## EXTRACTO DE LA FUENTE
○ ○ ○

12 enero 2012

La pelota no dobla

Hoy jugué al fútbol. Quienes me conocen sabrán que fui feliz.

“Acordate: ésta es la Calle 10 y esa es Isaac Arias. Estamos a media cuadra de la Cancha Maracaná”. Desde que Ovidio me dio las directivas principales para ubicarme en el barrio alteño de Villa Dolores supe que esa canchita iba a ser un recurso para hacer sociales, como hizo el Evo recién llegado al Chapare desde Oruro.

A los cuatro años comencé a jugar al fútbol en una categoría más grande del club del barrio. Mis papás me contaron que a esa edad comencé a patear todos los muebles y, que la pelota y el club fueron el destino elegido para calmar mi manía. Era tan chico que en la víspera de mi primer partido de fútbol tuvo que entrar mi papá al vestuario: no me dejaba sacar los pantalones para ponerme los pantaloncitos del equipo. Lo que comenzó como un hobbie de chico, se terminó transformando en un placer y, luego, en adicción. Al principio jugaba sólo los domingos con la categoría ’85 (cuyo rango de edad era alrededor de cinco años). Cuando comenzó a jugar mi categoría, la ’86, jugaba dos partidos seguidos con ambos equipos. Más tarde pasamos a jugar a los sábados. Me destacaba, era bueno y todos decían que tenía futuro.

Cerca de los 10 años pasé a la cancha de 11. Para esa época ya jugaba los dos partidos de "baby" el sábado y el domingo el partido de cancha de 11. Al principio era uno de los buenos, pero pasando a otros clubes mejores, me terminé convirtiendo en uno más. Así fue hasta los 18 años cuando me dejaron libre y mi viejo me dijo: “Empezá a laburar”. Ser jugador de fútbol fue mi primera gran frustración. Me costó mucho dejar de entrenar todos los días y prepararme los fines de semana para los partidos. Viajar con el micro, la rutina del vestuario y correr tras la pelota fueron parte de mi vida durante más de una década. Los fines de semana post “colgar los botines” se volvieron vacíos y la pelota me acompañaba en los sueños. De hecho, hace unos varios meses soñé que volvía jugar.

Historia al margen, sabía que la canchita me iba a ayudar a socializar y esperé ansioso ese encuentro.

Sabiendo que la altura provee menos oxígeno, debía primero acostumbrar mi cuerpo a El Alto. El segundo factor que me limitaba era la ducha: transpiración de fútbol es sinónimo de baño. Este último factor no se dio: Ovidio aún no me arregló la ducha. Sin embargo, no podía esperar más y el día estuvo brillante para pelotear.

○ ○ ○

## DATOS EN BRUTO

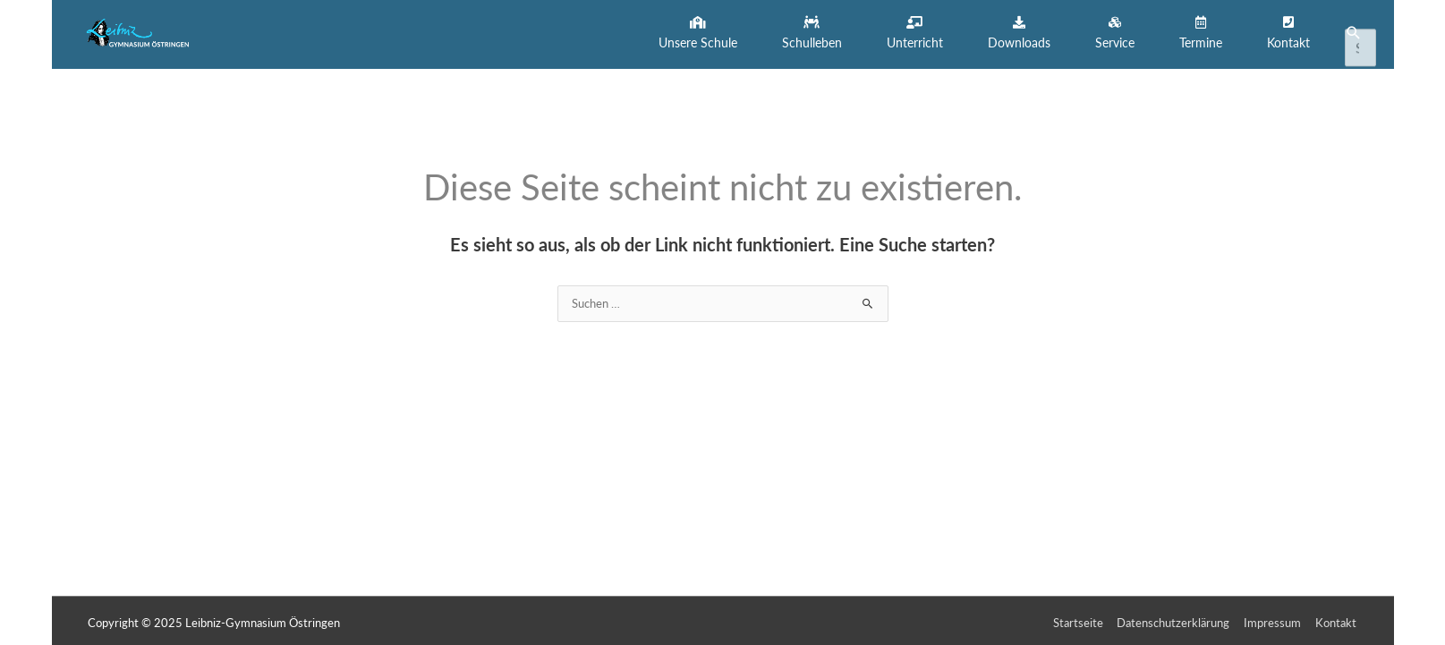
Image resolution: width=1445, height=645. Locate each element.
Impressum (1274, 619)
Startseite (1079, 619)
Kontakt (1337, 619)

○ ○ ○

## PROBLEMAS Y TAREAS
**1.** Transcribe del relato sobre el fútbol el fragmento que comienza con "12 enero 2012" y sigue hasta "Chapare desde Oruro.".
**2.** ¿Qué nombres propios de lugares (calles, canchas, barrios, regiones y ciudades) aparecen en el relato sobre el fútbol? Enuméralos todos.
**3.** Escribe la continuación del relato sobre el fútbol a partir de su última oración.

## RESULTADOS DEL EJERCICIO
**1.**
12 enero 2012

La pelota no dobla

Hoy jugué al fútbol. Quienes me conocen sabrán que fui feliz.

“Acordate: ésta es la Calle 10 y esa es Isaac Arias. Estamos a media cuadra de la Cancha Maracaná”. Desde que Ovidio me dio las directivas principales para ubicarme en el barrio alteño de Villa Dolores supe que esa canchita iba a ser un recurso para hacer sociales, como hizo el Evo recién llegado al Chapare desde Oruro.

**2.**
- Calle 10
- Isaac Arias
- Cancha Maracaná
- Villa Dolores
- Chapare
- Oruro
- El Alto

**3.**
A las 16.45 puse fin a la desgrabación de la charla con Iván Iporre y me fui a cambiar. A falta de “cortos” (pantalones de fútbol) me puse una bermuda que remarcaba aún más mi condición de “gringo” (sería igual de ridículo usarla en Argentina). Ni bien salí dos chicos corrían haciendo paredes por la calle con la pelota. Llegando a la canchita les pregunté si podía jugar y me dijeron que dependía de los que estaban jugando desde antes (había otros ya en "El Maracaná"). Entramos y nos dijeron que sí. Dividimos los equipos: cuatro por lado. Me pidieron que eligiera, pero abrí el paraguas: “Soy más o menos. Encima la altura me va a matar. Pónganme con uno que sea bueno”. Me tocó con Jesús, Sebastián y Hugo (en orden de calidad de juego). Mis compañeros y rivales rondaban los 16 años, si bien parecían un poquito más.

El comienzo del partido marcó las dos facetas de complementariedad del país andino. Su costado “comunitario-originario” permitía que se jugaran dos partidos a la vez en la misma cancha (nosotros con una pelota amarilla y violeta -la que elegía mi cuñadito Rolfi para jugar al PES- y otro con pelota blanca) y más tarde se sumaría un tercero con pelota roja. Por el otro lado, su costado “capitalista-occidental”. “¿Jugamos amistoso?”, preguntó un rival con la camiseta de Bolivia. Me explicaron que “no-amistoso” implicaba jugar por plata y contesté que no, recordando que cada vez que pasábamos por una potrero mi viejo contaba que se juega por plata y siempre termina en quilombo.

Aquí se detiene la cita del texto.